● **What to do**:
Count every line of these entries that holds the word "settings", and reply with the number only.

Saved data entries
-*-*-

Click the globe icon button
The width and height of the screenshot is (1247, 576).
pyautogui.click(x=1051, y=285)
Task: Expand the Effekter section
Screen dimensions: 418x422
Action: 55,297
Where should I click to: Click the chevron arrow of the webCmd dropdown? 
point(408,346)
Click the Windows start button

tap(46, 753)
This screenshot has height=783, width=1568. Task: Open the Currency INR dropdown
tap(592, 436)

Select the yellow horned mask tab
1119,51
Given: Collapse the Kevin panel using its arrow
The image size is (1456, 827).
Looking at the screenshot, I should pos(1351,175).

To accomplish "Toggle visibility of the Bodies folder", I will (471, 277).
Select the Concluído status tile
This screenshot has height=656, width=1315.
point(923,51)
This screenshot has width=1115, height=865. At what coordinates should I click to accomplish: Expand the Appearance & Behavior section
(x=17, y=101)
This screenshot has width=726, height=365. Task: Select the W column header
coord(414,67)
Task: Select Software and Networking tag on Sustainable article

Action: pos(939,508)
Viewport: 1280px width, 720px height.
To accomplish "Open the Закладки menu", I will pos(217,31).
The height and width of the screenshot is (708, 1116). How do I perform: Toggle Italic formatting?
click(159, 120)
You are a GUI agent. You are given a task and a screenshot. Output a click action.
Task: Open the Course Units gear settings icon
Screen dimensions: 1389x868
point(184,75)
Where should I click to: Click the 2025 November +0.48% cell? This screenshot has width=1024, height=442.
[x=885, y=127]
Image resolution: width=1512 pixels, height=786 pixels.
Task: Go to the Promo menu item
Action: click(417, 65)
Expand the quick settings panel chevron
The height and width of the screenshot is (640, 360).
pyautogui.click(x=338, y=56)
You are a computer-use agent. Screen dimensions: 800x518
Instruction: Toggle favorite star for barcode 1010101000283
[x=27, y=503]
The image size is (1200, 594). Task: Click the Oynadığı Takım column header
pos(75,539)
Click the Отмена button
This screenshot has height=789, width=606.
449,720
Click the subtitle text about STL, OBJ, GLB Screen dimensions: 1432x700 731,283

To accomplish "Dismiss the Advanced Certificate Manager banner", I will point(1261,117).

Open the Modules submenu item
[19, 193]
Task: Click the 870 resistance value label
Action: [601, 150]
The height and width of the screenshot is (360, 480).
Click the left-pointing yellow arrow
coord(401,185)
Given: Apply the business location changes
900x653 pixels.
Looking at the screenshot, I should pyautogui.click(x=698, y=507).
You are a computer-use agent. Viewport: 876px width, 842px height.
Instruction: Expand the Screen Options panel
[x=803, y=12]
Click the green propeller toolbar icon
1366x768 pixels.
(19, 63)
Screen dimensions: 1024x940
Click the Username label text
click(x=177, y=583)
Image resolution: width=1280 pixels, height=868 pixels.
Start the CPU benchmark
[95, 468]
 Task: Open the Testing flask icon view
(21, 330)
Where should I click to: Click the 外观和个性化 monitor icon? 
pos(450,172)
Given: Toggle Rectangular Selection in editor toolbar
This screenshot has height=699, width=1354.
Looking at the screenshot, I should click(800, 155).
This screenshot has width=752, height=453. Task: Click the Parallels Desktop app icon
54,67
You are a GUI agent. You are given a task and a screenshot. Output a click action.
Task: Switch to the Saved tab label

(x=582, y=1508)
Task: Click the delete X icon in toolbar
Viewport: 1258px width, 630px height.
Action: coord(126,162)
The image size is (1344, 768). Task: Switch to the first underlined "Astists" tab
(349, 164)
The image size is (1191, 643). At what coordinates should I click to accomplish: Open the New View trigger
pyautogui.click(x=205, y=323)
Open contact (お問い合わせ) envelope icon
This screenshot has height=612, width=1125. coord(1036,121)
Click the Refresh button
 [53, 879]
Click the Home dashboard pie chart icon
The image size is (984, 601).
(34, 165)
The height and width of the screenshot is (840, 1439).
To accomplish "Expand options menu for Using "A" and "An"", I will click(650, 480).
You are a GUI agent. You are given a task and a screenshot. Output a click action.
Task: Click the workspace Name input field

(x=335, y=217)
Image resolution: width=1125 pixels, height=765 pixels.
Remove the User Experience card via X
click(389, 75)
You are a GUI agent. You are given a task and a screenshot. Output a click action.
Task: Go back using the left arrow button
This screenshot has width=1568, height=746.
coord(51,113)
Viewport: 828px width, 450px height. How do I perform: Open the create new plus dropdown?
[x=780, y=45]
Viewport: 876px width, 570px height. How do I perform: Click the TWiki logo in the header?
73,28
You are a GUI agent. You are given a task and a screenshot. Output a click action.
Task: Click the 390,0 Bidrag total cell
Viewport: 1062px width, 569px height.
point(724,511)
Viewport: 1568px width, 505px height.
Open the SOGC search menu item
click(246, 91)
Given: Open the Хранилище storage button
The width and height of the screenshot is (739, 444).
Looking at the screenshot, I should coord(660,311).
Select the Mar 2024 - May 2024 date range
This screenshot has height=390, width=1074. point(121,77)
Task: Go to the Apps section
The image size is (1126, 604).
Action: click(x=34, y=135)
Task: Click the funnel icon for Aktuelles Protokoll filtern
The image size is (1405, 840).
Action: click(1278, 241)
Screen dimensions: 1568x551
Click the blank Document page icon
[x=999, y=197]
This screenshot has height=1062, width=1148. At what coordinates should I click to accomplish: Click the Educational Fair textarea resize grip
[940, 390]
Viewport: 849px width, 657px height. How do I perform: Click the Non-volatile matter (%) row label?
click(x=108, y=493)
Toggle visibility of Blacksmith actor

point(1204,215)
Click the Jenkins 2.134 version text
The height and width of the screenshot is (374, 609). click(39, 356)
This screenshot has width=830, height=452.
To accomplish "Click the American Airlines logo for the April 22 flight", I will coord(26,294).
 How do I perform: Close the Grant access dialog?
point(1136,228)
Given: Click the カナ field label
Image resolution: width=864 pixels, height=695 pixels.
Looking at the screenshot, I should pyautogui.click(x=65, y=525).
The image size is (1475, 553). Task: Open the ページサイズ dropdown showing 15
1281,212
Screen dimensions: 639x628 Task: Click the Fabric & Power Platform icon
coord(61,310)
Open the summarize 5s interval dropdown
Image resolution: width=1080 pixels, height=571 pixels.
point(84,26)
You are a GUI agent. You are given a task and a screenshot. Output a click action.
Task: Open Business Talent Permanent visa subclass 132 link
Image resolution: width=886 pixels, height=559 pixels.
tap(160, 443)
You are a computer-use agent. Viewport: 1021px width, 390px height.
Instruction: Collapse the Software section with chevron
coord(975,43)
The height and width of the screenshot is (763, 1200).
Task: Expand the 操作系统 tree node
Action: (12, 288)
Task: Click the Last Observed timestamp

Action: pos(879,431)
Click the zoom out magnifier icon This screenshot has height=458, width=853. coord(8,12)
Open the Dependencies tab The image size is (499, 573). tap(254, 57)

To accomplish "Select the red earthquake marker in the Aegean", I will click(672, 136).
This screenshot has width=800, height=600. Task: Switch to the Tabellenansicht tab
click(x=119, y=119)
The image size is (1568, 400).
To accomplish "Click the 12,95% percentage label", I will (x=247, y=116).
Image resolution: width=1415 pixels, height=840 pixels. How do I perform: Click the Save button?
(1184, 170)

-*-*-

● **Result below**:
2